Mrs Thatcher’s Conservative government did little to encourage tolerance (passing Clause 28 in 1988), although other sections of society were changing very quickly – with the likes of brand new Channel 4 (which in those days was all lefty values and swearing), ‘politically correct’ councils like the GLC and the publication of books like Jenny Lives with Eric and Martin causing Middle England to choke on its breakfast. The appearance of HIV/AIDS panicked the nation, but for some it was manna from Heaven (so they literally thought). For example, Ray Mills in The Star 1986 (9 September) wrote that “the perverts have got the heterosexual majority with their backs against the wall (the safest place actually) … The freaks proclaim their twisted morality almost nightly on TV… Where will it ever end? Where it may end, of course, is by natural causes.

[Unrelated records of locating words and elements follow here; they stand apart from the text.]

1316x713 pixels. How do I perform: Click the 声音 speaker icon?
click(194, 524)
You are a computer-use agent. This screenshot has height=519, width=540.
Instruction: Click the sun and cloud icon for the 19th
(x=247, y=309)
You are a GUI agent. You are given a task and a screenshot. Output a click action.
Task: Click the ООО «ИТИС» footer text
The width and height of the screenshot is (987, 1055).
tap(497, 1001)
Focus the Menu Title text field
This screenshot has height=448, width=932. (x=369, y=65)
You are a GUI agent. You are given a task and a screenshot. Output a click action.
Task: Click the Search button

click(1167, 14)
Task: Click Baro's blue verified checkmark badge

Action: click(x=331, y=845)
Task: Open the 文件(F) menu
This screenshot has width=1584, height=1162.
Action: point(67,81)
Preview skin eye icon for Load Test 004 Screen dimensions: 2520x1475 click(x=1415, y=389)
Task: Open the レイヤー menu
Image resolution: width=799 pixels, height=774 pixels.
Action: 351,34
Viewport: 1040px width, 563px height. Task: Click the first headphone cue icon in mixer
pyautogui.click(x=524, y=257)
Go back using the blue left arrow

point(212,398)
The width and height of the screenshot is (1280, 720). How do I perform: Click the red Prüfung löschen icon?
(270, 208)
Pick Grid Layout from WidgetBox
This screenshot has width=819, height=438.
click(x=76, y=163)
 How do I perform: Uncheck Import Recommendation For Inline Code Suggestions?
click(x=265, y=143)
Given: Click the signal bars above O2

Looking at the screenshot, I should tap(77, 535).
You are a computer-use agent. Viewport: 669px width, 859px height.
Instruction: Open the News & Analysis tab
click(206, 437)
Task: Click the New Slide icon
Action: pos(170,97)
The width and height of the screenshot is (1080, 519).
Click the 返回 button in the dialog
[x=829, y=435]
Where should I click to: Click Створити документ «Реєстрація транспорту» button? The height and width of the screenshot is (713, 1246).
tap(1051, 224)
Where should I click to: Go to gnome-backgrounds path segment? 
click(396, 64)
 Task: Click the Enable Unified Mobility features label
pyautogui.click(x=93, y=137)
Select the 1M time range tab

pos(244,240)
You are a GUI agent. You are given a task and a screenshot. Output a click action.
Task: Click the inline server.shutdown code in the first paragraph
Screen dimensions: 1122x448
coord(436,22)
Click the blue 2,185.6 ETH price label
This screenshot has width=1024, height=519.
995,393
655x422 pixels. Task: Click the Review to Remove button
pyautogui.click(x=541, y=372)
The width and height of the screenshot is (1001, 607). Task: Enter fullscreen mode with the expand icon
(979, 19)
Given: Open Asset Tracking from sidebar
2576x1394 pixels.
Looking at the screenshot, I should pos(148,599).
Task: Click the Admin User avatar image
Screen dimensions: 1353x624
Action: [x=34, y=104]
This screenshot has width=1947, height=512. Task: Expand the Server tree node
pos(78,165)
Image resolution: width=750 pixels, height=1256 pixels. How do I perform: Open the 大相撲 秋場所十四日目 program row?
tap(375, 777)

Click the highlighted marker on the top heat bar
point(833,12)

The woofters have had a dreadful plague visited on them, which we call AIDS, and which threatens to decimate their ranks. Since the perverts offend the laws of God and nature is it fanciful to suppose that one or the other is fighting back?”
Garry Bushell (remember him?) regularly wrote about poofters and other notable haters included George Gale (sometimes cruelly known as Lunchtime O’Booze) of The Daily Express and The Mirror, Jean Rook (an inspiration for Private Eye’s Glenda Slagg) of The Daily Express and John Junor (aka Angry of Auchtermuchty) of The Sunday Express and The Mail on Sunday. A series of complaints were made to the Press Council in the late 1980s, relating to a story in The Sun entitled “Pulpit poofs can stay” (1988) and headlines in The Star like “The poofter MPs”. While the Press Council initially argued that the inclusion of such words was at the discretion of editors, by 1990, thanks to increasing pressure from gay rights groups, the PCC upheld a complaint about Gary Bushell, and the press were told to stop using these sorts of words. They kicked up a fuss about it, but time was not on their side, and some of the most virulent haters are long gone. George Gale had his last boozy lunch in 1990, Jean Rook passed on a year later and John Junor died of gangrene of the gut in 1997.
Although the name-calling has largely disappeared, the negative attitudes took longer to shift, and the newspapers more narrowly focused their ire on ‘the gay lobby’ who kept demanding bizarre and unreasonable things like the right to fight for their country (I thought they were supposed to be communists), or have their relationships acknowledged. Faced with horrible, modernising New Labour and changing laws, a few increasingly isolated but no less furious tabloid curmudgeons voiced their disapproval. For example, in 1998 Cristina Odone complained in The Daily Mail, “The gay lobby can take pride in seeing the Government doing its utmost to accommodate homosexuals at the centre of public life”.
Now, twenty-first century press homophobia needs to be more careful, relying on subtle hints, made while smiling and hissed through a fan. It is possible that a watershed moment occurred in November 2009 when The Mail’s Jan Moir wrote that ill-timed piece full of conjecture about Stephen Gately. Moir used his death to argue that it “strikes another blow to the happy-ever-after myth of civil partnerships”. The article caused a Twitter firestorm and there were 25,000 complaints to the recently defunct Press Complaints Commission (who sided with Moir). But companies pulled their adverts from the article’s website and the paper’s editor had to explain himself to The Leveson Inquiry. Has there been a social shift? Generally, the story of gay rights has been two steps forward, one step back – and we may be seeing that step back with the religious right’s furore over the proposed change to gay marriage. The journey from abominable vice to boring old institution has not been easy. And we are not there yet.